The Malcolm Galea-Chris Dingli-Wesley Ellul trio has done it again. The third edition of Dingle Bells Malcolm Smells: Secret of the Floppadong has been a box-office success as big as its two predecessors.

The trio should move closer to commedia dell’arte, with its fairly elaborate scenarios

It is a kind of panto strictly for adults and shorn entirely of panto trappings – no gaudy and grotesque costumes, no elaborate scenery, and a guitar instead of a band.

I nearly forgot – no lovely girls and sexy dancers; indeed, no girls at all. The exceptions to this last on the night I saw the show were two young women from the audience who clearly thought they were being brave and with-it when they agreed, panto style, to fill a minor spot in the show.

In style and structure, this one was very similar to the first edition, first performed in 2010, and probably to the second one which I did not see. It relies heavily on improvisation by the actors, Malcolm Galea and Chris Dingli mainly, based on a simple situation developed with the aleatory aid of sentences or phrases (smutty, mostly) written by members of the audience, which at one point are scattered on the stage, picked up at random, read out by the actors and then followed up or not in developing the plot.

In addition, the audience is invited to participate by shouting out words or phrases which the actors follow up, even if they are as ridiculous as the suggestion of a paper clip as an instrument of murder.

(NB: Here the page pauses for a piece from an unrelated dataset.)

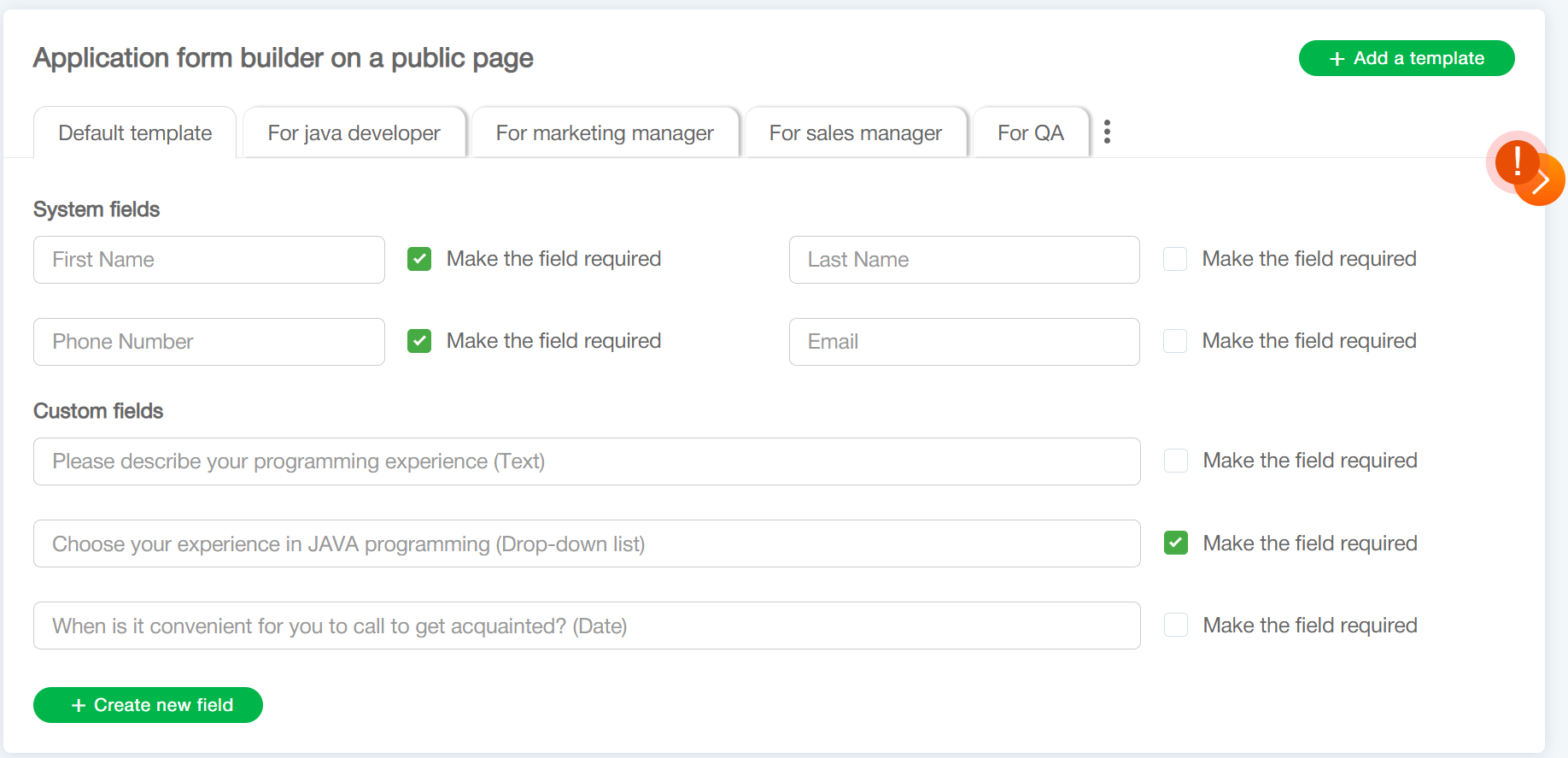Make the Last Name field required
Image resolution: width=1568 pixels, height=758 pixels.
[1175, 259]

This technique was much to the liking of the predominantly young audience that included one or two females with singularly smutty minds, but I found it became tedious after a while.

Perhaps the trio should move closer to commedia dell’arte, with its fairly elaborate scenarios and reliance on the actors’ improvisation rather than on the anarchic minds of an entire audience.

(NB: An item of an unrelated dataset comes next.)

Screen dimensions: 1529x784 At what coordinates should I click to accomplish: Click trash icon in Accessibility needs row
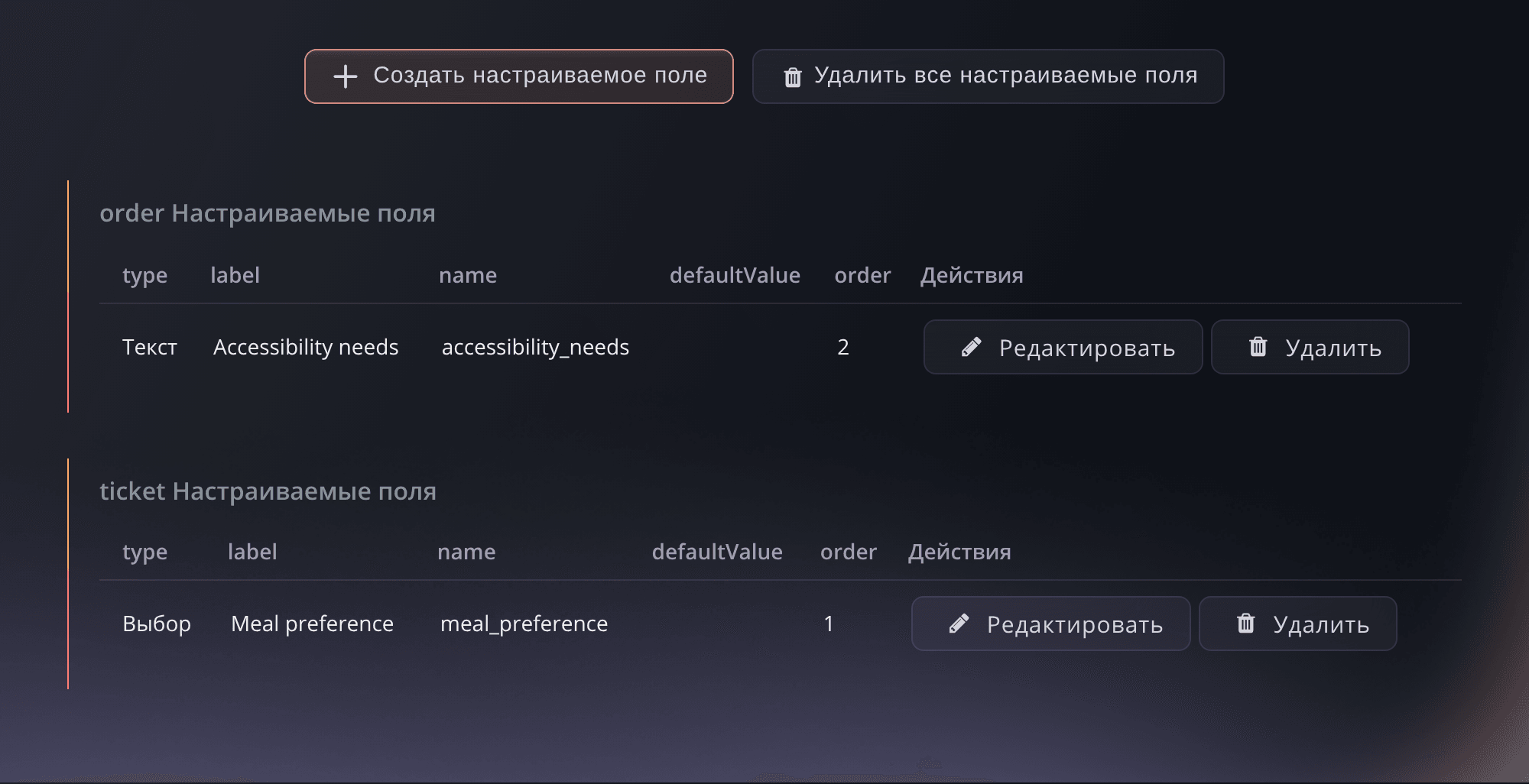pyautogui.click(x=1258, y=347)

The show begins by introducing the two actors, with an emphasis on Dingli, a professional actor who, like many others, has to do all sorts of work when he is ‘resting’. What job will he be given now? Following an audience suggestion, on the night I saw the show, he is to be a plumber, but he is advised to consult a fortune-teller who turns out to be Galea with a shawl on his head and who, to the audience’s amusement and Dingli’s utter puzzlement, can speak in a strange tongue that sounds, and certainly is, utter gibberish.

The interview lasts some 15 minutes, with the audience roaring as Galea tries hard, sometimes unsuccessfully, to produce some more convincing gibberish. By what must be a miracle, Dingli finally understands that the fortune-teller is telling him he will eventually be murdered.

It is not easy to remember all, or even most of the scenes that make up the show. One that certainly sticks in the mind is that of Dingli sitting down, playing a guitar and singing a ballad about his agonising problem in deciding which of two women he is to choose.

The faces of the two women are projected on a screen, and they bear a great resemblance to two prominent politicians, the current PM and the Leader of the Opposition. Now, one understands why Dingli is agonising so much over the matter.

Naturally, the politician who has become the pet aversion of many people, Franco Debono, gets a mention at one point. Of course, it is most unflattering, most readers will be relieved to learn.

The show keeps going and manages to keep the audience interested most of the time, because of the two actors’ improvisation skills and great good humour even when faced with an audience suggestion that is not easy to follow. The two are good friends off-stage, and this shows in the way they play off each other.

I am not sure how much Ellul’s direction can be detected in the performance, but I presume at least that he has had much ado in getting the scenes followed in a reasonably satisfactory sequence.

Dingle Bells Malcolm Smells: Secret of the Floppadong shows tonight at St James Cavalier, Valletta, at 8pm and 10pm.